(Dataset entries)
━━━━━━━━━━━━━━━━━━━━━━━━━━━━━━

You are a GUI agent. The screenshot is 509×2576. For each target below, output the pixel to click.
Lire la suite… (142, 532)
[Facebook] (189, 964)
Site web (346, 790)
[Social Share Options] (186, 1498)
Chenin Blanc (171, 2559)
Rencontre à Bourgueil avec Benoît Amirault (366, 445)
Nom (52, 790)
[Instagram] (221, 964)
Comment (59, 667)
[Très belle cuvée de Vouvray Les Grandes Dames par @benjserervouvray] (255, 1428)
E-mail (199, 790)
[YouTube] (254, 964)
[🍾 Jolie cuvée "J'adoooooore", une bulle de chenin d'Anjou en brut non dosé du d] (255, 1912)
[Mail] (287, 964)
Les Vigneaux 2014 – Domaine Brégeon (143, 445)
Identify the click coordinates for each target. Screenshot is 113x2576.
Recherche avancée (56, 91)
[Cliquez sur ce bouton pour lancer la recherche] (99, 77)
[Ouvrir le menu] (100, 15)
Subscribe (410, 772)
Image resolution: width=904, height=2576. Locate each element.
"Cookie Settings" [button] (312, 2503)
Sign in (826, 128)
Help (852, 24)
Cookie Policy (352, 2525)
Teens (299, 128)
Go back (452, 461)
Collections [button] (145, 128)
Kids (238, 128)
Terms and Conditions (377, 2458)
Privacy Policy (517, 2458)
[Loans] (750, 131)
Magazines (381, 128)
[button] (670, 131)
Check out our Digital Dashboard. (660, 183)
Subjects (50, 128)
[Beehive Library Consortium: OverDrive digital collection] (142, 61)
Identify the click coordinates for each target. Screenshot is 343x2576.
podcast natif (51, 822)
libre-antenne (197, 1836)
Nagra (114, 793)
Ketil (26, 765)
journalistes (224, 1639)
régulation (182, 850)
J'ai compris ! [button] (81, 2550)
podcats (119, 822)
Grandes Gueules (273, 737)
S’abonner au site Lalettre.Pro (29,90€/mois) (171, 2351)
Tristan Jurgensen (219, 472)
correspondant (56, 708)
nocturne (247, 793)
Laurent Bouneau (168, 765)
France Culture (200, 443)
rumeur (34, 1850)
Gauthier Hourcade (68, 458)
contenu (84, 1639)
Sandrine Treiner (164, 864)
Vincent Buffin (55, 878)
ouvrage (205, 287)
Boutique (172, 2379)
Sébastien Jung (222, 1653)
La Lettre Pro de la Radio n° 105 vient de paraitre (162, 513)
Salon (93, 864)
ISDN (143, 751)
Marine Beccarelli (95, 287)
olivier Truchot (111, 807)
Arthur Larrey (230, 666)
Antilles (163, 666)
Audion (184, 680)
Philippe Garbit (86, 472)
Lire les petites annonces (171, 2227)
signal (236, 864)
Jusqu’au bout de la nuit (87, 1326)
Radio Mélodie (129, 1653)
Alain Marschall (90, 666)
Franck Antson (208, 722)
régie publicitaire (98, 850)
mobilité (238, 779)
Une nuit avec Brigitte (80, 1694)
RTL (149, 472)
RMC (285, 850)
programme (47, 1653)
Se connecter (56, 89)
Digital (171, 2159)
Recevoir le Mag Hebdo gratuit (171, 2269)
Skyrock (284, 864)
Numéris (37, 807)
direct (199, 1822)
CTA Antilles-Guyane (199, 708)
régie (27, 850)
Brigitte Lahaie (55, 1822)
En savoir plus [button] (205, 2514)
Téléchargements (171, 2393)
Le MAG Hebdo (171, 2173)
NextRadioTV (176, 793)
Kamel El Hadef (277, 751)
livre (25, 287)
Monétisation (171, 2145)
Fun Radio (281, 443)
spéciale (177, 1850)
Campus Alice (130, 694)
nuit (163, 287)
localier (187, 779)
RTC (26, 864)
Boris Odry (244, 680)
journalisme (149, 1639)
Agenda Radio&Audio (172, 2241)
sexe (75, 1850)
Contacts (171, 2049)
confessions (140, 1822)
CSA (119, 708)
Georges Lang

━━━━━━━━━━━━━━━━━━━━━━━━━━━━━━

WHAT TO WORK ON.
Restate the data above word for word, omitting nothing.

ANSWER SECTION.
You are a GUI agent. The screenshot is 509×2576. For each target below, output the pixel to click.
Lire la suite… (142, 532)
[Facebook] (189, 964)
Site web (346, 790)
[Social Share Options] (186, 1498)
Chenin Blanc (171, 2559)
Rencontre à Bourgueil avec Benoît Amirault (366, 445)
Nom (52, 790)
[Instagram] (221, 964)
Comment (59, 667)
[Très belle cuvée de Vouvray Les Grandes Dames par @benjserervouvray] (255, 1428)
E-mail (199, 790)
[YouTube] (254, 964)
[🍾 Jolie cuvée "J'adoooooore", une bulle de chenin d'Anjou en brut non dosé du d] (255, 1912)
[Mail] (287, 964)
Les Vigneaux 2014 – Domaine Brégeon (143, 445)
Identify the click coordinates for each target. Screenshot is 113x2576.
Recherche avancée (56, 91)
[Cliquez sur ce bouton pour lancer la recherche] (99, 77)
[Ouvrir le menu] (100, 15)
Subscribe (410, 772)
Image resolution: width=904, height=2576. Locate each element.
"Cookie Settings" [button] (312, 2503)
Sign in (826, 128)
Help (852, 24)
Cookie Policy (352, 2525)
Teens (299, 128)
Go back (452, 461)
Collections [button] (145, 128)
Kids (238, 128)
Terms and Conditions (377, 2458)
Privacy Policy (517, 2458)
[Loans] (750, 131)
Magazines (381, 128)
[button] (670, 131)
Check out our Digital Dashboard. (660, 183)
Subjects (50, 128)
[Beehive Library Consortium: OverDrive digital collection] (142, 61)
Identify the click coordinates for each target. Screenshot is 343x2576.
podcast natif (51, 822)
libre-antenne (197, 1836)
Nagra (114, 793)
Ketil (26, 765)
journalistes (224, 1639)
régulation (182, 850)
J'ai compris ! [button] (81, 2550)
podcats (119, 822)
Grandes Gueules (273, 737)
S’abonner au site Lalettre.Pro (29,90€/mois) (171, 2351)
Tristan Jurgensen (219, 472)
correspondant (56, 708)
nocturne (247, 793)
Laurent Bouneau (168, 765)
France Culture (200, 443)
rumeur (34, 1850)
Gauthier Hourcade (68, 458)
contenu (84, 1639)
Sandrine Treiner (164, 864)
Vincent Buffin (55, 878)
ouvrage (205, 287)
Boutique (172, 2379)
Sébastien Jung (222, 1653)
La Lettre Pro de la Radio n° 105 vient de paraitre (162, 513)
Salon (93, 864)
ISDN (143, 751)
Marine Beccarelli (95, 287)
olivier Truchot (111, 807)
Arthur Larrey (230, 666)
Antilles (163, 666)
Audion (184, 680)
Philippe Garbit (86, 472)
Lire les petites annonces (171, 2227)
signal (236, 864)
Jusqu’au bout de la nuit (87, 1326)
Radio Mélodie (129, 1653)
Alain Marschall (90, 666)
Franck Antson (208, 722)
régie publicitaire (98, 850)
mobilité (238, 779)
Une nuit avec Brigitte (80, 1694)
RTL (149, 472)
RMC (285, 850)
programme (47, 1653)
Se connecter (56, 89)
Digital (171, 2159)
Recevoir le Mag Hebdo gratuit (171, 2269)
Skyrock (284, 864)
Numéris (37, 807)
direct (199, 1822)
CTA Antilles-Guyane (199, 708)
régie (27, 850)
Brigitte Lahaie (55, 1822)
En savoir plus [button] (205, 2514)
Téléchargements (171, 2393)
Le MAG Hebdo (171, 2173)
NextRadioTV (176, 793)
Kamel El Hadef (277, 751)
livre (25, 287)
Monétisation (171, 2145)
Fun Radio (281, 443)
spéciale (177, 1850)
Campus Alice (130, 694)
nuit (163, 287)
localier (187, 779)
RTC (26, 864)
Boris Odry (244, 680)
journalisme (149, 1639)
Agenda Radio&Audio (172, 2241)
sexe (75, 1850)
Contacts (171, 2049)
confessions (140, 1822)
CSA (119, 708)
Georges Lang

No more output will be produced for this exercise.